But that said, I want to direct your attention to one specific aspect of “Seaports of the Pacific.” Which was the remote controlled “Tugboat” game. Here, Guests could kill some time at the Disneyland Hotel by pumping a few quarters into a free-standing console that then had a ship’s wheel on it. This would then give the Guest control over one of 22 miniature tugboats that operated in a pool at the hotel.

These things were good sized – 34 inches long, 16 inches wide and 11 inches tall. And Guests were able to steer them around a scale model of the Queen Mary (Which Jack Wrather also owned and was berthed down in Long Beach Harbor). Fun way to fill 10 or 15 minutes at the Disneyland Hotel.

Anyway … In January of 1988, The Walt Disney Company bought the 84 acres around Disneyland Park that the Wrather Corporation owned. Which included the Disneyland Hotel. Michael Eisner – of course – wanted to turn that property into a much more Disney World-like resort. Those efforts continue today.

But after that transaction was completed, Michael did a walk-thru of the Disneyland Hotel and noted that tugboat game sitting there in the corner of the “Seaports of the Pacific.” The way I hear it, Michael asked how much money that game made annually for the hotel and was genuinely startled when he heard the number.

Okay. So we now jump ahead to the mid-1990s. Which is when The Walt Disney Company has decided that all aspects of the corporation must now become profit centers. Which is tough to do when you’re Adventureland at the Magic Kingdom in Florida.

I mean, yes. You have rides & shows there like “The Jungle Cruise,” “Pirates of the Caribbean,” “The Sunshine Pavilion,” and “The Swiss Family Treehouse.” But those are old, established businesses. And the Parks are now looking for new revenues streams for the Parks.

Adventureland Plaza has a surprising amount of open, undeveloped real estate (This is where “The Flying Carpets of Agrabah” would be open in May of 2001). Eisner reportedly remembered that tugboat game he saw during his walk-thru of the Disneyland Hotel back in January of 1988 and supposedly suggested that the Imagineers create a Jungle Cruise-themed version of that game.

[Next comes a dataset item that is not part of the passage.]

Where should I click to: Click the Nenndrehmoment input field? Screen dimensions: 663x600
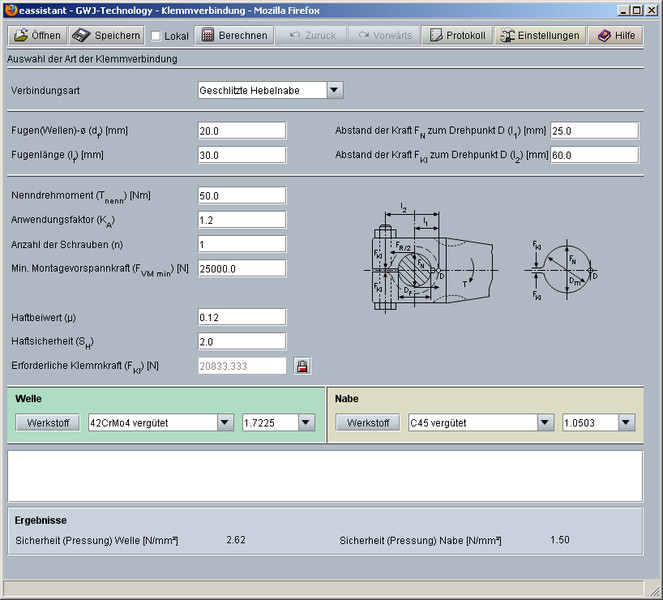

Interesting side note: Imagineers designed “Shrunken Ned’s Junior Jungle Boats” but did not fabricate them. This work was farmed out to Cinnabar Florida. Which was – and still is – an Orlando-based company located down on McLeod Road that describes itself as “ … a full service provider to the entertainment industry, which includes theme parks, television shows and ads, movies, museums, and special venues. We bring your creativity to reality.”

Anyway … Cinnabar took the Imagineer’s designs and then created this surprising sturdy set-up right next to the exit of the Jungle Cruise. That was the kind-of-ingenious part of “Shrunken Ned’s Junior Jungle Cruise” ‘s physical set-up. It was the first thing that Guests saw when they got off the Junior Cruise. And if they had really enjoyed that experience and then wanted to extend their Jungle Cruise adventure … Well, all it took was a few tokens.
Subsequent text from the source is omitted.